FARGO, N.D. – A company that sold investments in housing developments for workers in the North Dakota oil patch ran an illegal fraud scheme that bilked investors out of millions of dollars, state and federal authorities said Tuesday.
The U.S. Securities and Exchange Commission filed a lawsuit in federal court in North Dakota against North Dakota Developments LLC and its owners, Robert Gavin and Daniel Hogan, accusing them of raising more than $62 million in a Ponzi-like scheme that centered on stakes in so-called "man camps." The suit seeks to recoup money from the alleged scheme and impose fines against the defendants.
In addition, North Dakota Securities Commissioner Karen Tyler on Tuesday ordered the defendants to stop doing business. She said in a statement that the state's oil development and economic growth is getting attention around the world and some people are trying to take advantage of that.
"It's important to remember that con artists follow the headlines looking for their next exploitation opportunity," Tyler said.
North Dakota is the No. 2 oil producer behind Texas. Its unprecedented oil bonanza began less than a decade ago and has brought waves of workers from outside the state.
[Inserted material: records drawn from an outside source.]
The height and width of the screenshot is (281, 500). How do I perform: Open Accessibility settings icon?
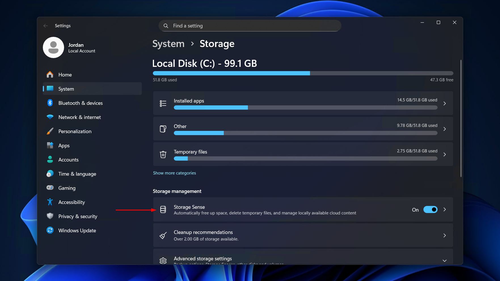(x=50, y=202)
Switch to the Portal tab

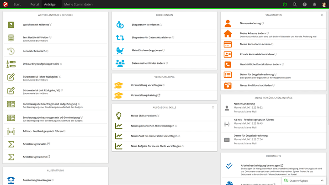tap(34, 4)
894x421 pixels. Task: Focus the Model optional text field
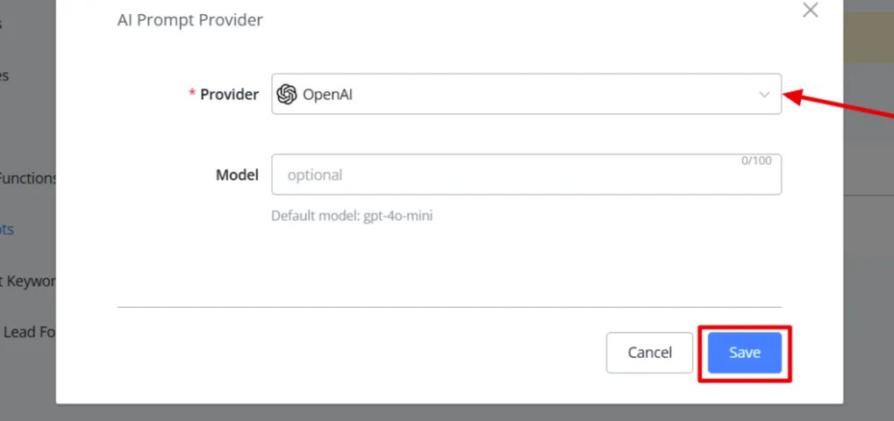[526, 175]
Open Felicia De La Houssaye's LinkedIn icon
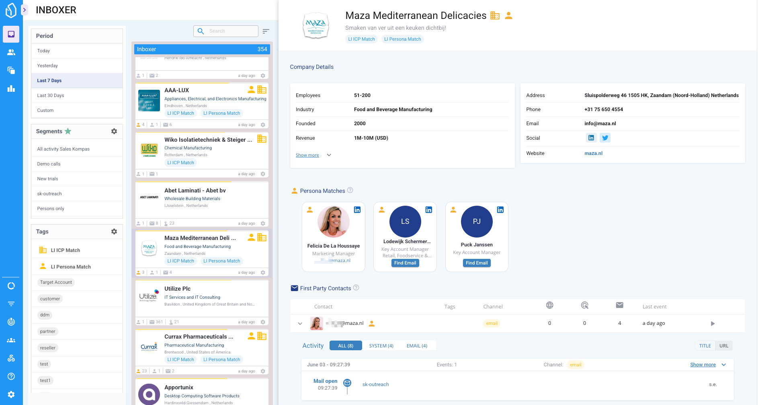 pyautogui.click(x=357, y=210)
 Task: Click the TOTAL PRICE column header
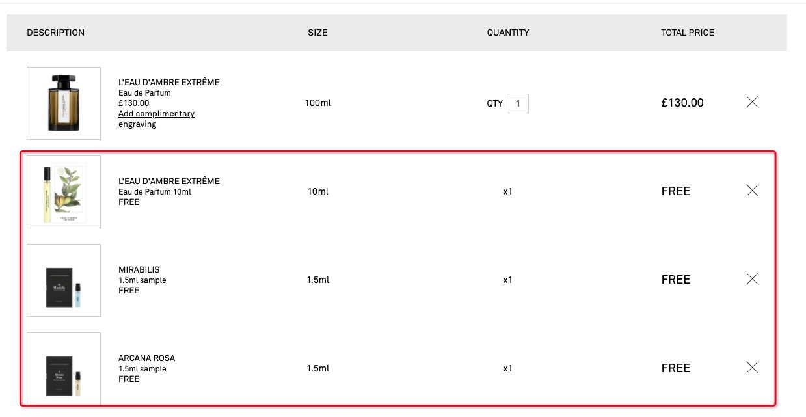pyautogui.click(x=688, y=33)
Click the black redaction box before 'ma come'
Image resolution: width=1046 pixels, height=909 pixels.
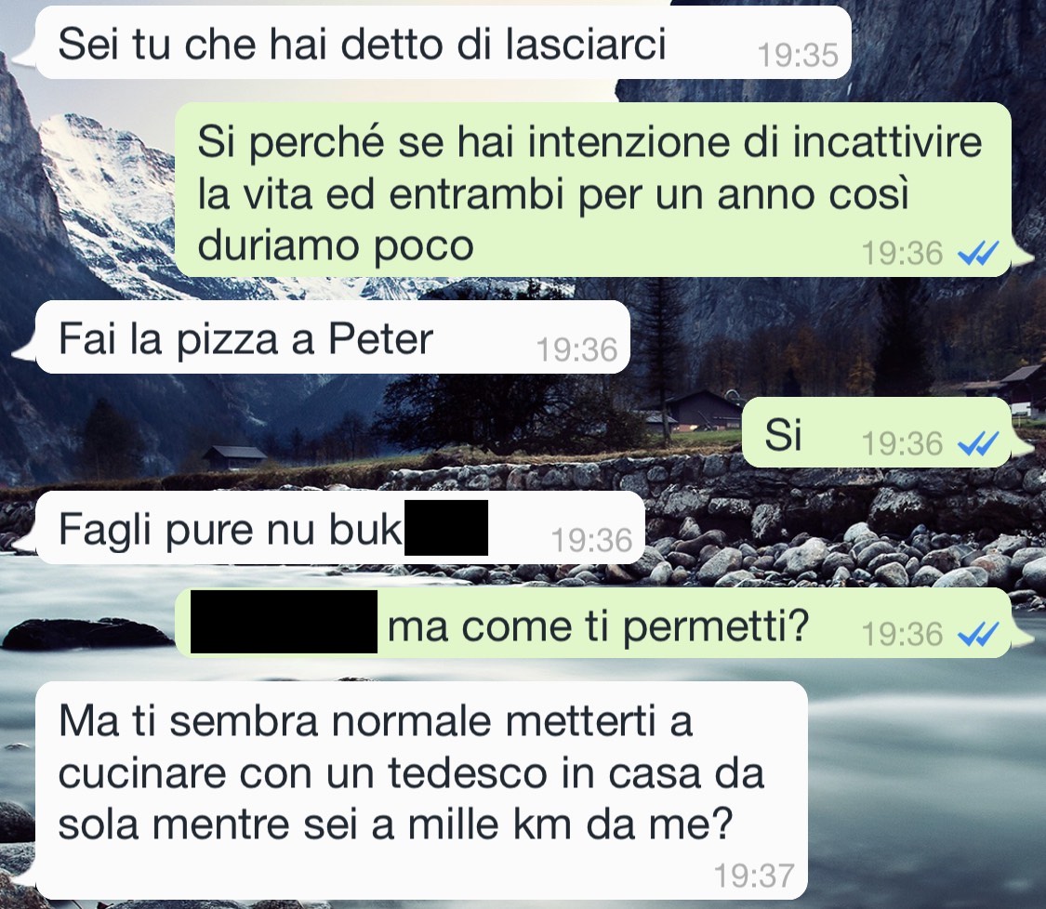(285, 622)
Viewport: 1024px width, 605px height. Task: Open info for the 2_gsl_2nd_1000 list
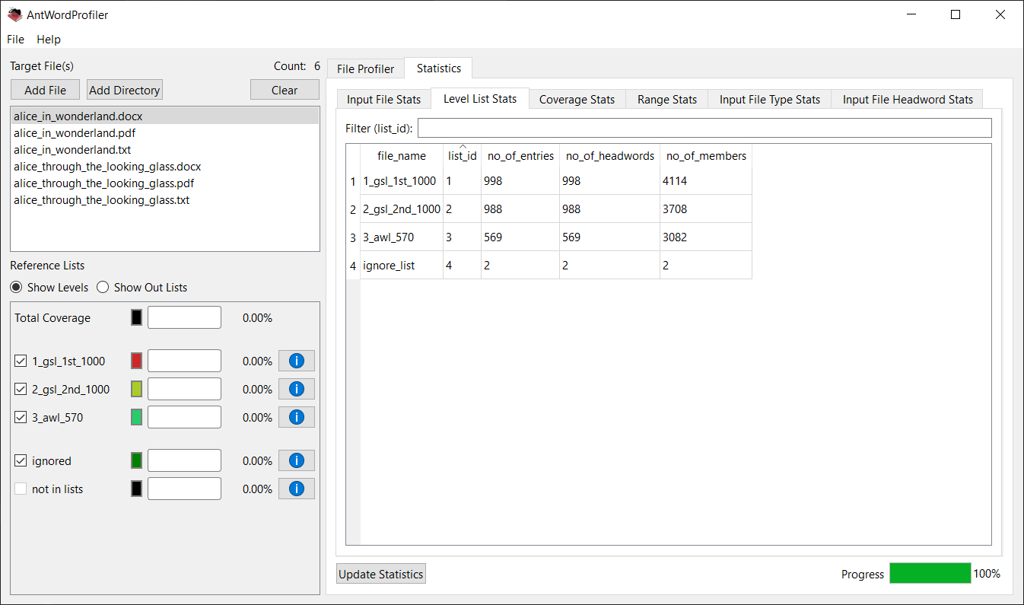pyautogui.click(x=296, y=389)
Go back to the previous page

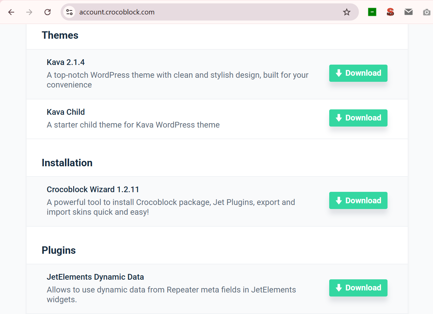click(11, 12)
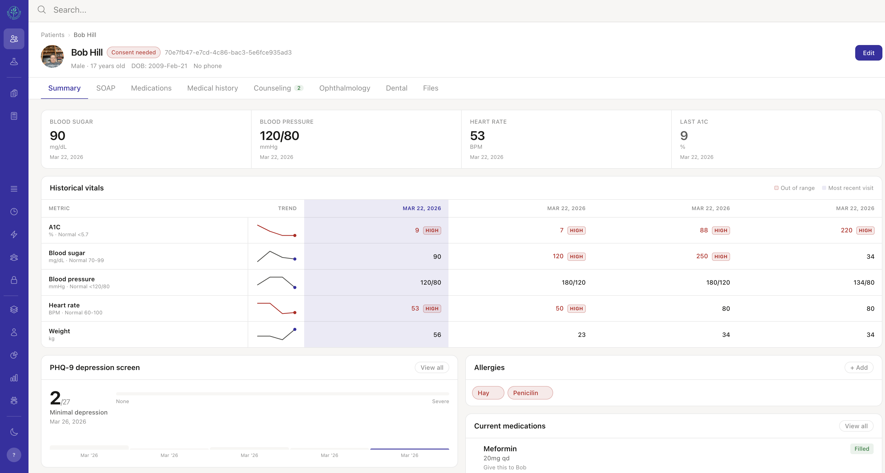Open the lab flask section in sidebar

pos(14,62)
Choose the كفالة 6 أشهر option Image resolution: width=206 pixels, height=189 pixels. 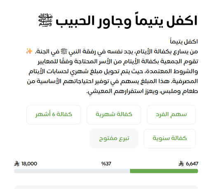(x=54, y=114)
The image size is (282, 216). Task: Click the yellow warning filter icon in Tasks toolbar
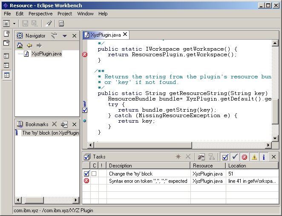(254, 157)
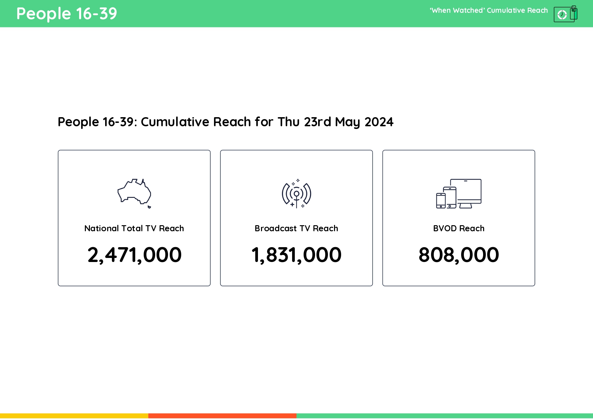
Task: Open the Broadcast TV Reach card
Action: pos(296,218)
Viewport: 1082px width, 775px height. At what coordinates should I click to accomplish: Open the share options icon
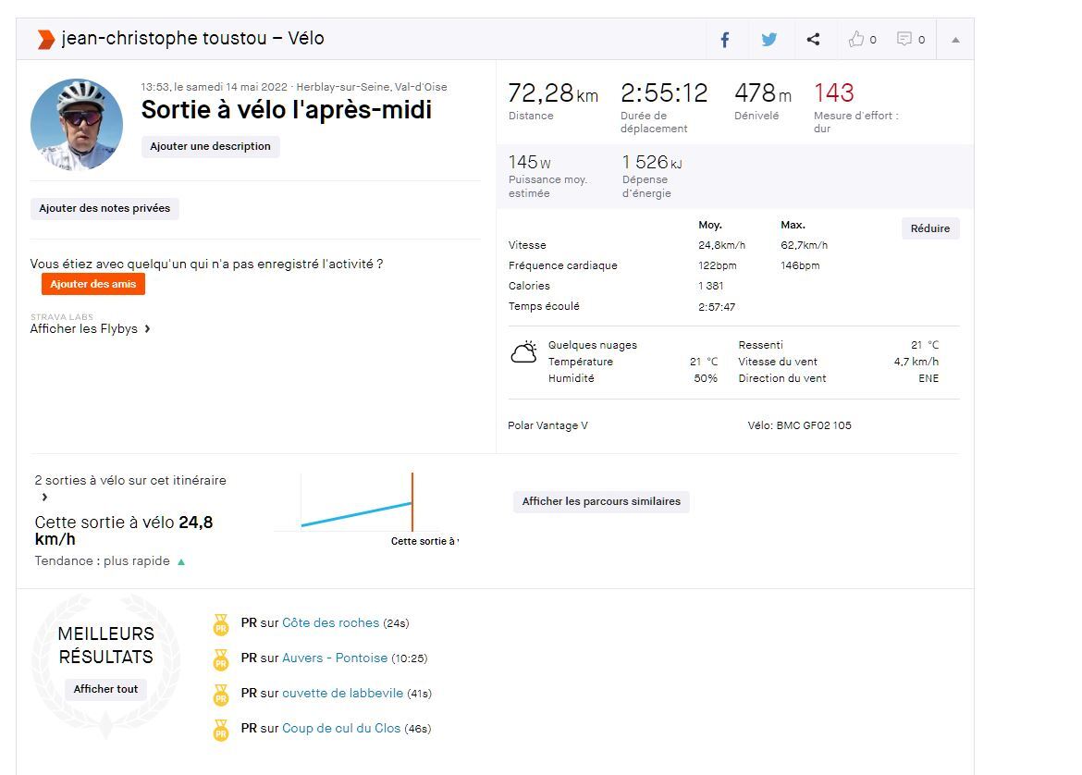tap(813, 40)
But housing development lagged behind the rapid population growth, and prices quickly jumped. Some workers turned to sharing apartments, living in tiny campers and temporary mobile homes, or sleeping in cars.
Federal court documents do not list lawyers for Gavin or Hogan. The lawsuit says Gavin is a resident of Kuala Lumpur, Malaysia, and Hogan lives in the United Kingdom.
The company didn't immediately return a message seeking comment left with an answering service after hours Tuesday.
Court documents show there were 980 stakeholders from 66 countries who invested in six different camps in western North Dakota and eastern Montana. The suit says that only one project, Great American Lodge Watford West, was operational and it has performed poorly because of "multiple project delays, cost overruns and mismanagement."
Investors were allegedly told to expect returns as high as 42 percent in the first year and guaranteed buy-back of their investment within three years. Tyler says the defendants used the money for their own real estate projects and personal expenses such as meals, alcohol and entertainment.
Tyler said the company broke state laws by selling unregistered securities, acting as an unregistered broker-dealer and engaging in unregistered agent activity.
Investors should do their homework when pitched an investment in a private transaction, Tyler said, especially when it includes "the promise of high returns, low risk and guaranteed exit."